Auf dem YouTube-Kanal Der Insider Live Eine neue Folge der Sendung wurde veröffentlicht Ilja Azar und Olesya Gerasimenko, dem Leben der LGBTQ+-Gemeinschaft im Kontext moderner russischer Realitäten gewidmet. Ein Video namens "Queer sein in Russland: von falschem Dating und Gewalt bis zur Auswanderung" analysiert die rasche Verschlechterung der Menschenrechtslage und die Zunahme der Repression.
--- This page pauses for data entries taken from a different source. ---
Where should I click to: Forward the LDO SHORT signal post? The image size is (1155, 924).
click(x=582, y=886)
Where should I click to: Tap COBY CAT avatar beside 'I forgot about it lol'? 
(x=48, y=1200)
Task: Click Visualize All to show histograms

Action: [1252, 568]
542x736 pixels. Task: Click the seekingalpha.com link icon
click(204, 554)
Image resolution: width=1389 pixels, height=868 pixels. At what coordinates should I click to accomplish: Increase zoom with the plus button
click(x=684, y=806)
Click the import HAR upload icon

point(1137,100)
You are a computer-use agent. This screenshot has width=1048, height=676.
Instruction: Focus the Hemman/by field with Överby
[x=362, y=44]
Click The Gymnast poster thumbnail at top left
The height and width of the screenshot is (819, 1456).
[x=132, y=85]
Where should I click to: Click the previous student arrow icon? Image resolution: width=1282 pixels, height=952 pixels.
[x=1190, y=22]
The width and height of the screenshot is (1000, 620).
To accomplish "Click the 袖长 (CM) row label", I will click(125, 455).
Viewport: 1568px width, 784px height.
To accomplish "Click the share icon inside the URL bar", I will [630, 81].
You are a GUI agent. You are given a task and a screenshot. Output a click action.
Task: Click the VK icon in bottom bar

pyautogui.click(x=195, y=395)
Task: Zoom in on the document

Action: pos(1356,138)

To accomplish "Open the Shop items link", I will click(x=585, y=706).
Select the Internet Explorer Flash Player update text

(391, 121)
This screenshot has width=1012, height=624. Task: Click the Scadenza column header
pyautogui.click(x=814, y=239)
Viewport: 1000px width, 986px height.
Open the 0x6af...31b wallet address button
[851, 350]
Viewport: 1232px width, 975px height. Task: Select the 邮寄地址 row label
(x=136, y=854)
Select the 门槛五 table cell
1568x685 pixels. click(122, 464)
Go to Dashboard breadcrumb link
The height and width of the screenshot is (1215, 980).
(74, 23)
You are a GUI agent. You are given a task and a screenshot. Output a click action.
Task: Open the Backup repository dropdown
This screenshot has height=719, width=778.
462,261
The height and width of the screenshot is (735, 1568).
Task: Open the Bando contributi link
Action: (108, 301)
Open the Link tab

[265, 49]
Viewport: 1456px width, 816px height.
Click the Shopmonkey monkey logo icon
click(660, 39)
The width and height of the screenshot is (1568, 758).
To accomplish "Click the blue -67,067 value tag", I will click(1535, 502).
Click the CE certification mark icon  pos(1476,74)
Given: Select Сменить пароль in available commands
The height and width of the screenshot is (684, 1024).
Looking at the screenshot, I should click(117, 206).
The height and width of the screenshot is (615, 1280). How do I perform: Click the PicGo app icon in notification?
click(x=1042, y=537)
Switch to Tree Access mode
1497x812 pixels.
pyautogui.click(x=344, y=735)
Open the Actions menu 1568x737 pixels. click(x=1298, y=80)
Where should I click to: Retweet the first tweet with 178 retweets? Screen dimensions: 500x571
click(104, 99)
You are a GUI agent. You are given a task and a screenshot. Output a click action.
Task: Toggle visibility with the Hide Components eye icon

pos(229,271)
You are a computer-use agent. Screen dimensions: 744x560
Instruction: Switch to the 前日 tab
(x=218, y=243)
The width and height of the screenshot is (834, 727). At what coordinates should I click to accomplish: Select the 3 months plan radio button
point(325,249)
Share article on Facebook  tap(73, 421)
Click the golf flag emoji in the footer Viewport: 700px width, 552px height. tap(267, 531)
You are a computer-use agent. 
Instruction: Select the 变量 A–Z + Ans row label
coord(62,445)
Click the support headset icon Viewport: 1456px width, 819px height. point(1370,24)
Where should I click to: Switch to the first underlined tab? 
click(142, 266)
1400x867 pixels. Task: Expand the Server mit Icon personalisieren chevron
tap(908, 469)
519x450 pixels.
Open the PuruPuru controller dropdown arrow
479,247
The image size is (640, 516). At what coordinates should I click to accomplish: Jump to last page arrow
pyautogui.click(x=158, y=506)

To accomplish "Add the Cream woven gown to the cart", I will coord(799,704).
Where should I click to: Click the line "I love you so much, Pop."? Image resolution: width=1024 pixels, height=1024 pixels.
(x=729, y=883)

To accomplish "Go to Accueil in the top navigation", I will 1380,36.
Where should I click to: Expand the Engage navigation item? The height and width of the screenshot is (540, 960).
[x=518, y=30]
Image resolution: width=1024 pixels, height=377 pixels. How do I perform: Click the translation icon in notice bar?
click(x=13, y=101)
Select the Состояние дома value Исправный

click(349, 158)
Im Video Ilja Azar und Olesya Gerasimenko diskutieren Sie, warum LGBTQ+-Personen zum Ziel von Hass geworden sind. Laut den Moderatoren wählte der Staat diese Gruppe als eine "bequemer imaginärer Feind" die Gesellschaft auf der Grundlage einer konservativen Agenda zu vereinen, wenn das Thema Krieg nicht die erwartete einhellige Begeisterung hervorrief. Das Hauptziel der Behörden ist Sichtbarkeit auslöschen queere Menschen, sodass sie nur als "Horrorgeschichte aus dem Fernsehen" wahrgenommen werden und nicht als echte Nachbarn, Kollegen oder Verwandte.
00:00 Warum haben wir beschlossen, über die Rechte von LGBTQ+-Personen in Russland zu sprechen?
09:24 Wie sieht das Leben einer queeren Person heute in Russland aus?
18:06 Warum funktioniert "lebe ruhig und niemand berührt" nicht mehr?
25:25 LGBTQ+-Personen an der Macht und Doppelmoral
35:09 Wie kann eine Anklage ein Leben ruinieren?
48:01 Wie sehr hilft Emigration Queers mit einem Gefühl von Sicherheit?
49:03 Die Rechte von LGBTQ+-Personen in Amerika: Haben sie ein russisches Szenario?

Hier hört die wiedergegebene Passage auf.